Rokni Haerizadeh 

Rokni Haerizadeh (born 1978, Tehran) lives and works in Dubai. He attracted international attention during mid-2000s for his paintings that brought together his observations about social or public gatherings in Iran – particularly weddings, religious festivals, funerals and banquets – and reveal the hedonistic, ritualised or violent side of human nature that are buried in such spectacles. Since 2009, Haerizadeh has sought new definitions of painterly practice that could lift the medium off the white canvas. In his ongoing series of works on paper, Fictionville (2009–) Haerizadeh paints directly onto news photographs or stills taken from news footage, while his moving paintings are rotoscope video works composed of thousands of individually painted stills. Both projects are a discourse about the ideology and voyeuristic violence embedded in a media-powered spectacle.

He has participated in numerous exhibitions such as Carnegie International (2013), Here and Elsewhere at the New Museum, New York (2014) and the Sharjah Biennial (2011).
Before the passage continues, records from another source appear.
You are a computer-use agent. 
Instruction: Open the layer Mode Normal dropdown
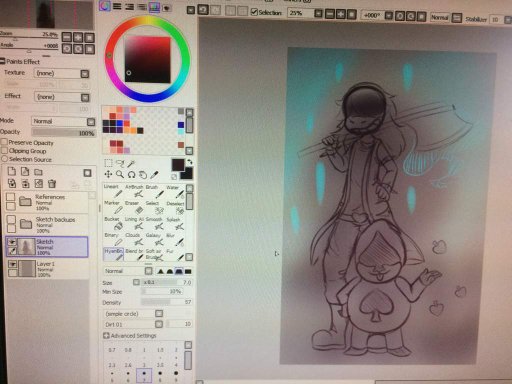(x=63, y=121)
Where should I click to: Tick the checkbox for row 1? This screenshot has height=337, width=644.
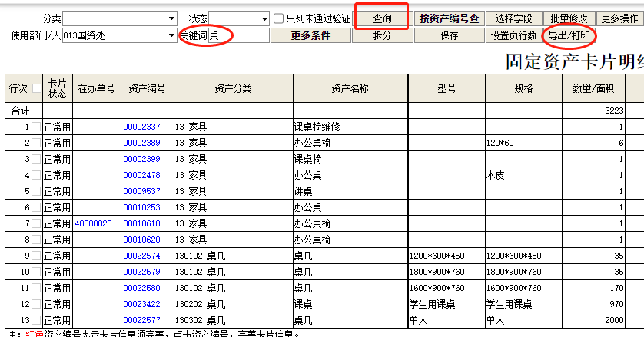tap(36, 127)
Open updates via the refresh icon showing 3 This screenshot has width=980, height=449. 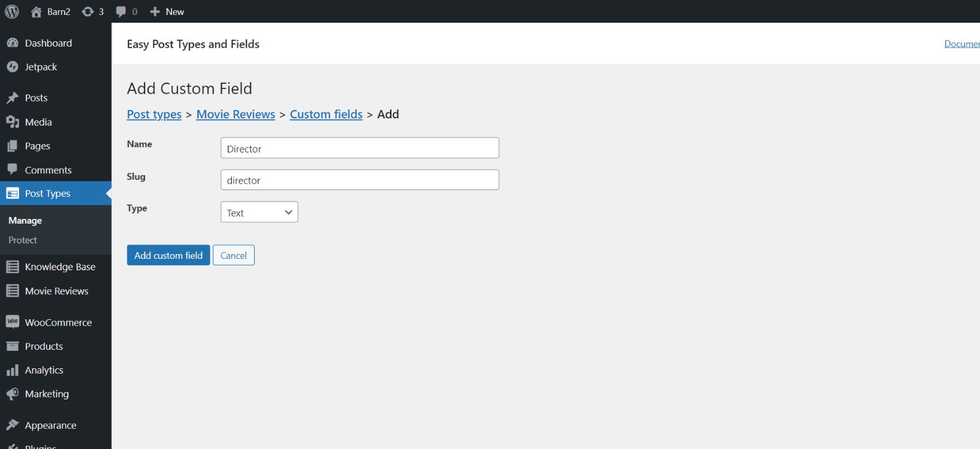tap(88, 11)
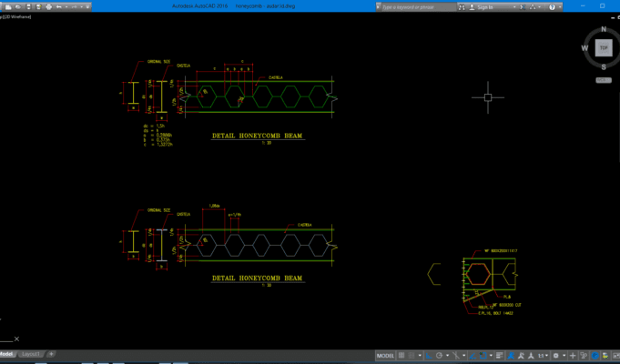Switch to the Model tab

coord(6,354)
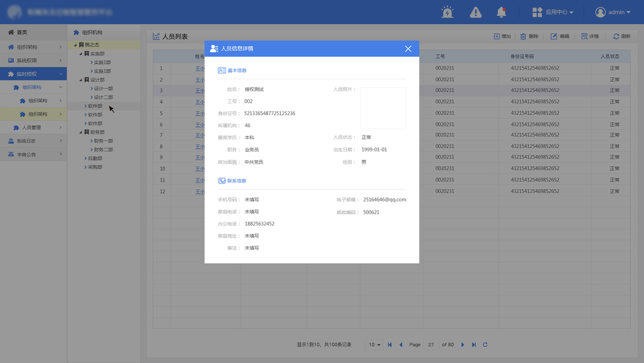This screenshot has width=644, height=363.
Task: Go to the last page of the table
Action: pyautogui.click(x=474, y=345)
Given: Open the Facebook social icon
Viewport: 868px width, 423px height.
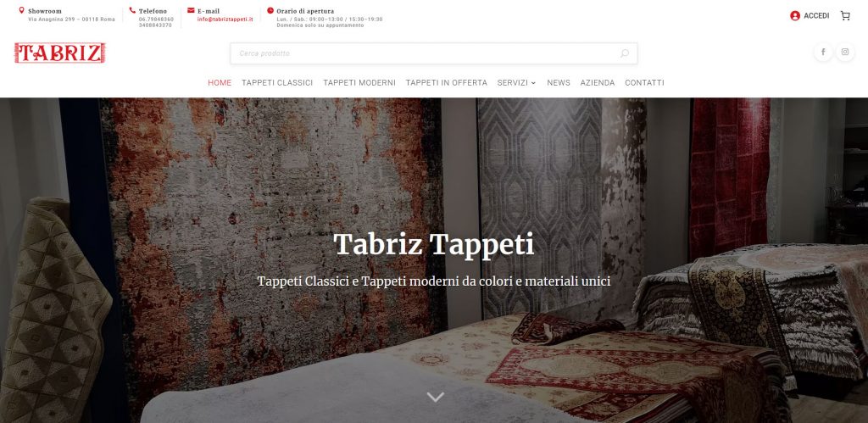Looking at the screenshot, I should [x=823, y=52].
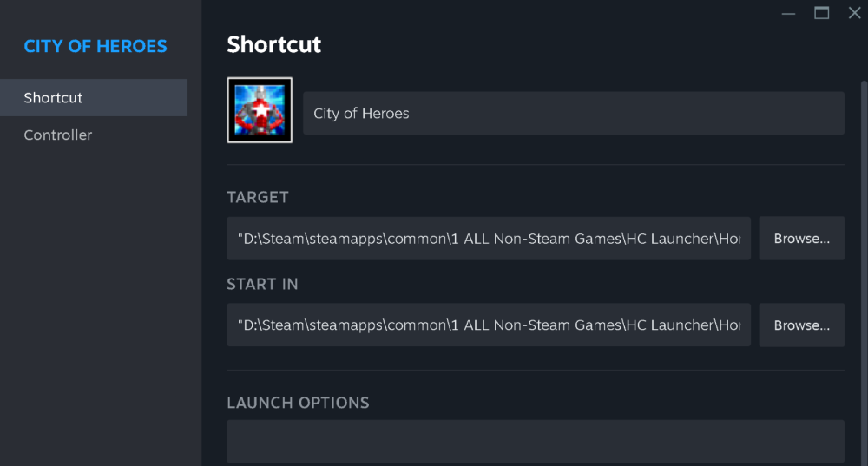Viewport: 868px width, 466px height.
Task: Click Browse next to the Start In path
Action: [801, 325]
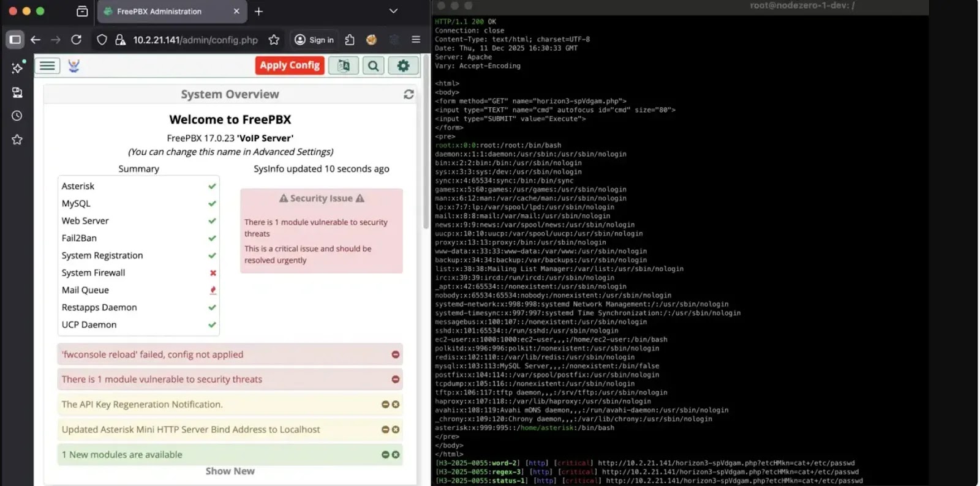Open the FreePBX settings gear button
Viewport: 980px width, 486px height.
tap(403, 65)
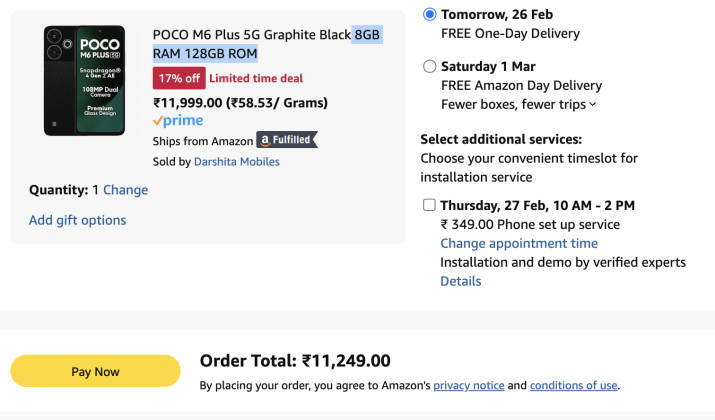Open Darshita Mobiles seller link

pos(236,161)
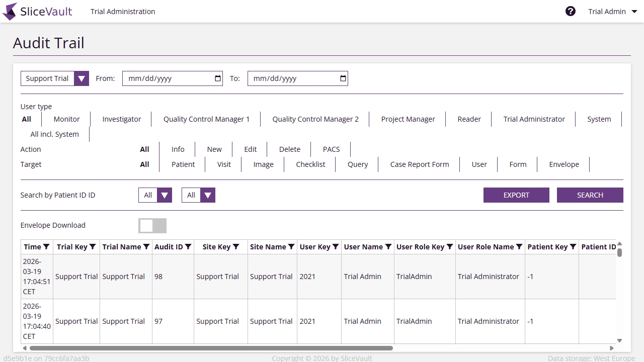644x362 pixels.
Task: Click the EXPORT button
Action: (516, 195)
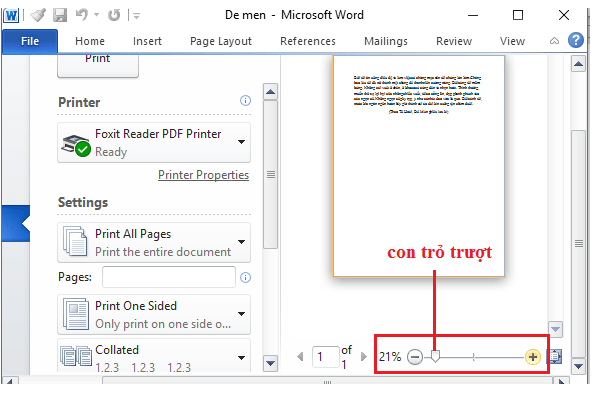The width and height of the screenshot is (595, 397).
Task: Click the Save icon in quick access toolbar
Action: [x=60, y=15]
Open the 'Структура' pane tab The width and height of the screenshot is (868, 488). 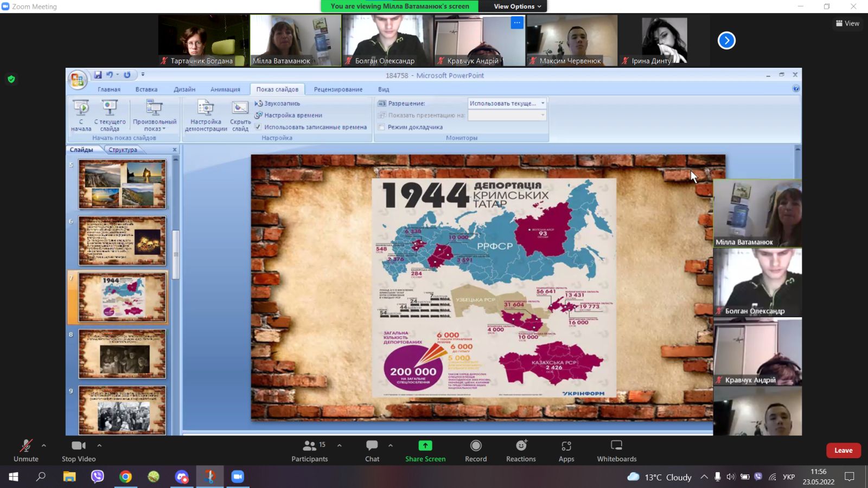[123, 150]
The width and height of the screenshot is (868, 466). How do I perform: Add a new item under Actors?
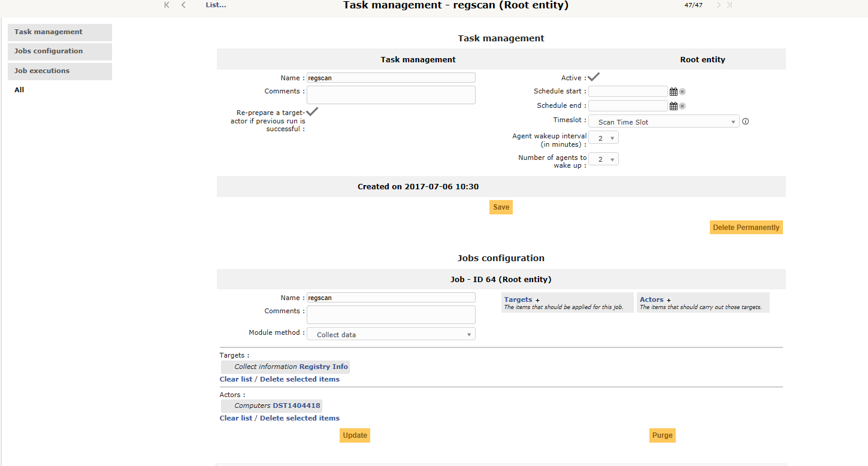(668, 299)
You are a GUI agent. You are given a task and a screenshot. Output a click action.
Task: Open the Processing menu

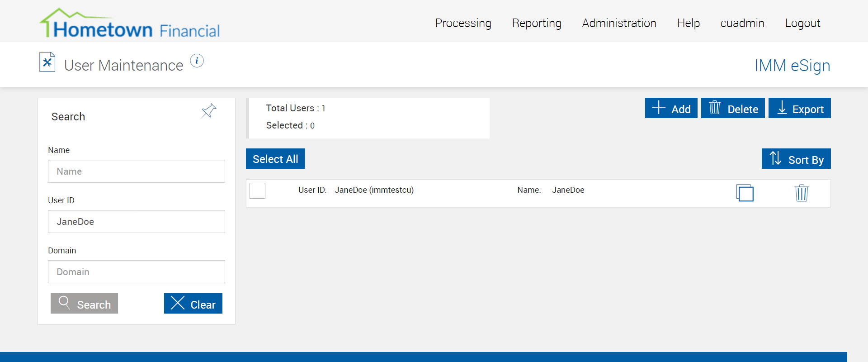pyautogui.click(x=463, y=23)
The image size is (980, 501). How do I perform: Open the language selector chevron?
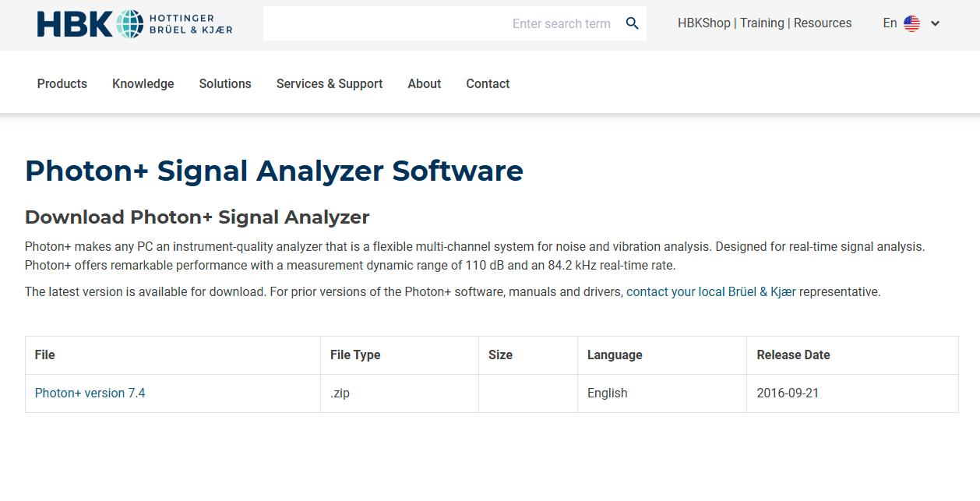coord(934,24)
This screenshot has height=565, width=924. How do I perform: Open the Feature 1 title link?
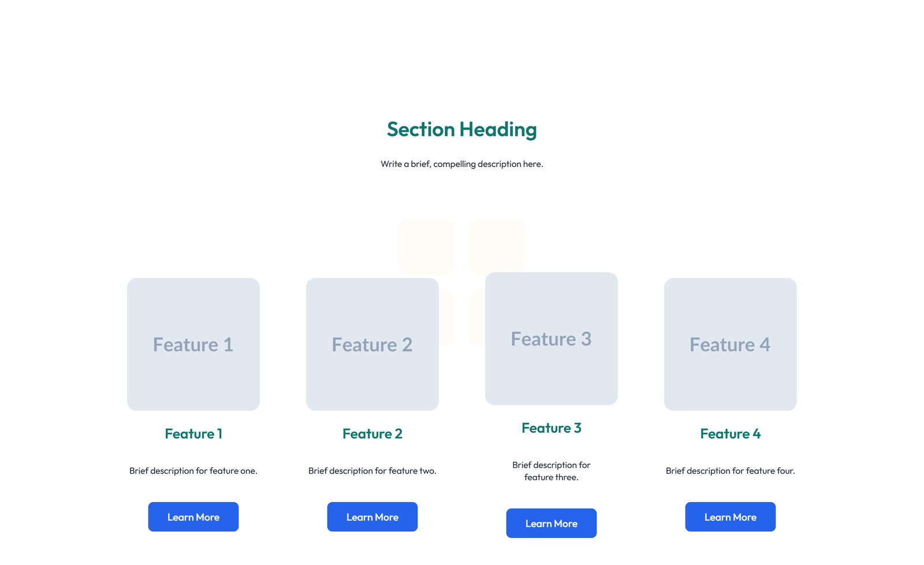[x=193, y=433]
His works are held in public and private collections, including the Guggenheim, New York, Carnegie Museum of Art, British Museum, Tate Modern, Devi Art Foundation, JP Morgan Chase Art Collection and Rubell Family Collection, among others. Haerizadeh maintains a collaborative practice with Ramin Haerizadeh and Hesam Rahmanian, and together they have staged two exhibitions at Gallery Isabelle van den Eynde, Dubai. In January 2014, the artists participated in the Robert Rauschenberg Foundation’s residency in Captiva, Florida. Koenig Books published a monograph of his works, entitled Fictionville in 2014.